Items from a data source
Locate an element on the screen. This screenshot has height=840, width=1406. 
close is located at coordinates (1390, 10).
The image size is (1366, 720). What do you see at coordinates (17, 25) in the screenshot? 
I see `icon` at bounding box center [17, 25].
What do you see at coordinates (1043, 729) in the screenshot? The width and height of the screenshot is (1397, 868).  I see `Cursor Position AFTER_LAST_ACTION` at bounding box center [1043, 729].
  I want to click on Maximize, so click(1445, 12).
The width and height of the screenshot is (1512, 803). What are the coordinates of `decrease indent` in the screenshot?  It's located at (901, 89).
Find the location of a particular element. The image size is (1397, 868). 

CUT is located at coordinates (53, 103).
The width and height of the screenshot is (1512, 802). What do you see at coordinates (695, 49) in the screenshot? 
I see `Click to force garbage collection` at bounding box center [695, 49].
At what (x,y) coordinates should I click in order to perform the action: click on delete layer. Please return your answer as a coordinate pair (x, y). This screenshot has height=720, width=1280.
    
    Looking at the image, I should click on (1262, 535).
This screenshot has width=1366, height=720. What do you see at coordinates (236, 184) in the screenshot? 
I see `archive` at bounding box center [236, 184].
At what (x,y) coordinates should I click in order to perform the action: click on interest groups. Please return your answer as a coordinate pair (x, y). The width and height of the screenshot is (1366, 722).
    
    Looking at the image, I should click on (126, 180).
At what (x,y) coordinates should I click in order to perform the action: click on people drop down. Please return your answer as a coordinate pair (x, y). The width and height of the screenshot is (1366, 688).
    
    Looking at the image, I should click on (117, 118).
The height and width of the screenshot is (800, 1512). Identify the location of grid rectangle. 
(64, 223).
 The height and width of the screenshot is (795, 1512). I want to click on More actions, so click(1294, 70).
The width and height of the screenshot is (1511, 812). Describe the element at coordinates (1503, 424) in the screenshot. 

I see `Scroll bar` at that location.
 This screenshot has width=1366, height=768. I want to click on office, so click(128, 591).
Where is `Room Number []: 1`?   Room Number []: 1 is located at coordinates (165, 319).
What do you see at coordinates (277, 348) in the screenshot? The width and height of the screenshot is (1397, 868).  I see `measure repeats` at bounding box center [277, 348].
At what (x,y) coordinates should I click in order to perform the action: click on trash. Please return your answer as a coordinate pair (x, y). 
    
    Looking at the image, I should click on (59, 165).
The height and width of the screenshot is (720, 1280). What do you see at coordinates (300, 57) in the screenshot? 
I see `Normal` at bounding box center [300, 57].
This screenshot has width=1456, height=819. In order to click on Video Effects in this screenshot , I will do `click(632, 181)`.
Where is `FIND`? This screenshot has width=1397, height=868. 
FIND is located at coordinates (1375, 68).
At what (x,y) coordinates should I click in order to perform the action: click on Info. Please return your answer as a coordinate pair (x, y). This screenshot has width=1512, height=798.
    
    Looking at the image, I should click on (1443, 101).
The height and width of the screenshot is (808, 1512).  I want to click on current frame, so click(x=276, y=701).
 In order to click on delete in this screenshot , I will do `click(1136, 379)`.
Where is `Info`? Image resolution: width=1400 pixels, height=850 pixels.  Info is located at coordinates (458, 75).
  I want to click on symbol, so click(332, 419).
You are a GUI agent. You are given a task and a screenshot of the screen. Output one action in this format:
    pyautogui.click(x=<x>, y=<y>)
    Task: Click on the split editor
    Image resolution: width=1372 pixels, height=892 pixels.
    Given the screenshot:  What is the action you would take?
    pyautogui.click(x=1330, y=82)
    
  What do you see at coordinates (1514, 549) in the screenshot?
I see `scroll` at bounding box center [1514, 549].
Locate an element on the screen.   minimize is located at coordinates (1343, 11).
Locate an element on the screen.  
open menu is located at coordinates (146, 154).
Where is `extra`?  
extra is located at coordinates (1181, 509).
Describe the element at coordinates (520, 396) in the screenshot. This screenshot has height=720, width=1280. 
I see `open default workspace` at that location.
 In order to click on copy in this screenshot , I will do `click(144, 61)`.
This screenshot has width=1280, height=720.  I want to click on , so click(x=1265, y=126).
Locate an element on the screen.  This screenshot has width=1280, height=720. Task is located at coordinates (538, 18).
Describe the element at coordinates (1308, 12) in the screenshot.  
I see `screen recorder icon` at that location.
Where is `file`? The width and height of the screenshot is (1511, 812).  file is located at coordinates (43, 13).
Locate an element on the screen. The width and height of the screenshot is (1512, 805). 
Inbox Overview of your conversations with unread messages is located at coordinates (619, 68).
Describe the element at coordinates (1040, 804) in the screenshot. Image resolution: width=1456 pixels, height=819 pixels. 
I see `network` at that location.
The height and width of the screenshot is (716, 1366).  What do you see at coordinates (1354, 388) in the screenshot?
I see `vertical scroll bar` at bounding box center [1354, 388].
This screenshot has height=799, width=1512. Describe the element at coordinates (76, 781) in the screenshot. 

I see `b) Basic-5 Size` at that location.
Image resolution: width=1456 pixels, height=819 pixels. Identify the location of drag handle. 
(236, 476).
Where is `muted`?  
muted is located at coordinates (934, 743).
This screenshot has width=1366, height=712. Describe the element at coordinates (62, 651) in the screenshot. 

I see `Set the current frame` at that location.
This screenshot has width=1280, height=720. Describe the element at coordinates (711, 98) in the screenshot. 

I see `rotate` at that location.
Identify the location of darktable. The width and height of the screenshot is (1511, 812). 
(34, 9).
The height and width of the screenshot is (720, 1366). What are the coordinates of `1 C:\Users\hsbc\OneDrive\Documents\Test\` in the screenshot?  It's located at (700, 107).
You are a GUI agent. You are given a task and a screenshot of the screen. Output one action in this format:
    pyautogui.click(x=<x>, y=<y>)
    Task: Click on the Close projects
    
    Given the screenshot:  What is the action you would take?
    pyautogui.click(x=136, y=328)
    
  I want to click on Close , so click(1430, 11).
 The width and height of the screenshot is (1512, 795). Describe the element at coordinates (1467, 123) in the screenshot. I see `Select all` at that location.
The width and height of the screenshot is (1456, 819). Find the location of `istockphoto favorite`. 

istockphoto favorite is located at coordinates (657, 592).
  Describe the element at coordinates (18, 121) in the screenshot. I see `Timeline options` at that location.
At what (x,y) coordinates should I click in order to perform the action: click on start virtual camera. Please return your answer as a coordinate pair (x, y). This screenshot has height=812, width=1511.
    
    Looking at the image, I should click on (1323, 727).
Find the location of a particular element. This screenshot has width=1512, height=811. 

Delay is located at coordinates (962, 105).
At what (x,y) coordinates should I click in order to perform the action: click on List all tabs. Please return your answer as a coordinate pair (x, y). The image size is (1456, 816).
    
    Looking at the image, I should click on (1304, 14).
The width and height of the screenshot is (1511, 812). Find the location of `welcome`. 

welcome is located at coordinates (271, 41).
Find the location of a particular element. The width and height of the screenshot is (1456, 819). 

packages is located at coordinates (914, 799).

→ Instructions to follow
Could you repeat every one of these records word for word?

→ Final answer
Locate an element on the screen. This screenshot has height=840, width=1406. 
close is located at coordinates (1390, 10).
The image size is (1366, 720). What do you see at coordinates (17, 25) in the screenshot? 
I see `icon` at bounding box center [17, 25].
What do you see at coordinates (1043, 729) in the screenshot? The width and height of the screenshot is (1397, 868).  I see `Cursor Position AFTER_LAST_ACTION` at bounding box center [1043, 729].
  I want to click on Maximize, so click(1445, 12).
The width and height of the screenshot is (1512, 803). What are the coordinates of `decrease indent` in the screenshot?  It's located at (901, 89).
Find the location of a particular element. The image size is (1397, 868). 

CUT is located at coordinates (53, 103).
The width and height of the screenshot is (1512, 802). What do you see at coordinates (695, 49) in the screenshot? 
I see `Click to force garbage collection` at bounding box center [695, 49].
At what (x,y) coordinates should I click in order to perform the action: click on delete layer. Please return your answer as a coordinate pair (x, y). This screenshot has height=720, width=1280.
    
    Looking at the image, I should click on (1262, 535).
This screenshot has width=1366, height=720. What do you see at coordinates (236, 184) in the screenshot? 
I see `archive` at bounding box center [236, 184].
At what (x,y) coordinates should I click in order to perform the action: click on interest groups. Please return your answer as a coordinate pair (x, y). The width and height of the screenshot is (1366, 722).
    
    Looking at the image, I should click on (126, 180).
At what (x,y) coordinates should I click in order to perform the action: click on people drop down. Please return your answer as a coordinate pair (x, y). The width and height of the screenshot is (1366, 688).
    
    Looking at the image, I should click on (117, 118).
The height and width of the screenshot is (800, 1512). Identify the location of grid rectangle. 
(64, 223).
 The height and width of the screenshot is (795, 1512). I want to click on More actions, so click(1294, 70).
The width and height of the screenshot is (1511, 812). Describe the element at coordinates (1503, 424) in the screenshot. 

I see `Scroll bar` at that location.
 This screenshot has width=1366, height=768. I want to click on office, so click(128, 591).
Where is `Room Number []: 1`?   Room Number []: 1 is located at coordinates (165, 319).
What do you see at coordinates (277, 348) in the screenshot? The width and height of the screenshot is (1397, 868).  I see `measure repeats` at bounding box center [277, 348].
At what (x,y) coordinates should I click in order to perform the action: click on trash. Please return your answer as a coordinate pair (x, y). 
    
    Looking at the image, I should click on (59, 165).
The height and width of the screenshot is (720, 1280). What do you see at coordinates (300, 57) in the screenshot? 
I see `Normal` at bounding box center [300, 57].
This screenshot has width=1456, height=819. In order to click on Video Effects in this screenshot , I will do `click(632, 181)`.
Where is `FIND`? This screenshot has width=1397, height=868. 
FIND is located at coordinates (1375, 68).
At what (x,y) coordinates should I click in order to perform the action: click on Info. Please return your answer as a coordinate pair (x, y). This screenshot has width=1512, height=798.
    
    Looking at the image, I should click on (1443, 101).
The height and width of the screenshot is (808, 1512).  I want to click on current frame, so click(x=276, y=701).
 In order to click on delete in this screenshot , I will do `click(1136, 379)`.
Where is `Info`? Image resolution: width=1400 pixels, height=850 pixels.  Info is located at coordinates (458, 75).
  I want to click on symbol, so click(332, 419).
You are a GUI agent. You are given a task and a screenshot of the screen. Output one action in this format:
    pyautogui.click(x=<x>, y=<y>)
    Task: Click on the split editor
    Image resolution: width=1372 pixels, height=892 pixels.
    Given the screenshot:  What is the action you would take?
    pyautogui.click(x=1330, y=82)
    
  What do you see at coordinates (1514, 549) in the screenshot?
I see `scroll` at bounding box center [1514, 549].
Locate an element on the screen.   minimize is located at coordinates (1343, 11).
Locate an element on the screen.  
open menu is located at coordinates (146, 154).
Where is `extra`?  
extra is located at coordinates (1181, 509).
Describe the element at coordinates (520, 396) in the screenshot. This screenshot has height=720, width=1280. 
I see `open default workspace` at that location.
 In order to click on copy in this screenshot , I will do `click(144, 61)`.
This screenshot has width=1280, height=720.  I want to click on , so click(x=1265, y=126).
Locate an element on the screen.  This screenshot has width=1280, height=720. Task is located at coordinates (538, 18).
Describe the element at coordinates (1308, 12) in the screenshot.  
I see `screen recorder icon` at that location.
Where is `file`? The width and height of the screenshot is (1511, 812).  file is located at coordinates (43, 13).
Locate an element on the screen. The width and height of the screenshot is (1512, 805). 
Inbox Overview of your conversations with unread messages is located at coordinates (619, 68).
Describe the element at coordinates (1040, 804) in the screenshot. Image resolution: width=1456 pixels, height=819 pixels. 
I see `network` at that location.
The height and width of the screenshot is (716, 1366).  What do you see at coordinates (1354, 388) in the screenshot?
I see `vertical scroll bar` at bounding box center [1354, 388].
This screenshot has height=799, width=1512. Describe the element at coordinates (76, 781) in the screenshot. 

I see `b) Basic-5 Size` at that location.
Image resolution: width=1456 pixels, height=819 pixels. Identify the location of drag handle. 
(236, 476).
Where is `muted`?  
muted is located at coordinates (934, 743).
This screenshot has width=1366, height=712. Describe the element at coordinates (62, 651) in the screenshot. 

I see `Set the current frame` at that location.
This screenshot has width=1280, height=720. Describe the element at coordinates (711, 98) in the screenshot. 

I see `rotate` at that location.
Identify the location of darktable. The width and height of the screenshot is (1511, 812). 
(34, 9).
The height and width of the screenshot is (720, 1366). What are the coordinates of `1 C:\Users\hsbc\OneDrive\Documents\Test\` in the screenshot?  It's located at (700, 107).
You are a GUI agent. You are given a task and a screenshot of the screen. Output one action in this format:
    pyautogui.click(x=<x>, y=<y>)
    Task: Click on the Close projects
    
    Given the screenshot:  What is the action you would take?
    pyautogui.click(x=136, y=328)
    
  I want to click on Close , so click(1430, 11).
 The width and height of the screenshot is (1512, 795). Describe the element at coordinates (1467, 123) in the screenshot. I see `Select all` at that location.
The width and height of the screenshot is (1456, 819). Find the location of `istockphoto favorite`. 

istockphoto favorite is located at coordinates (657, 592).
  Describe the element at coordinates (18, 121) in the screenshot. I see `Timeline options` at that location.
At what (x,y) coordinates should I click in order to perform the action: click on start virtual camera. Please return your answer as a coordinate pair (x, y). This screenshot has height=812, width=1511.
    
    Looking at the image, I should click on (1323, 727).
Find the location of a particular element. This screenshot has width=1512, height=811. 

Delay is located at coordinates (962, 105).
At what (x,y) coordinates should I click in order to perform the action: click on List all tabs. Please return your answer as a coordinate pair (x, y). The image size is (1456, 816).
    
    Looking at the image, I should click on (1304, 14).
The width and height of the screenshot is (1511, 812). Find the location of `welcome`. 

welcome is located at coordinates (271, 41).
Find the location of a particular element. The width and height of the screenshot is (1456, 819). 

packages is located at coordinates (914, 799).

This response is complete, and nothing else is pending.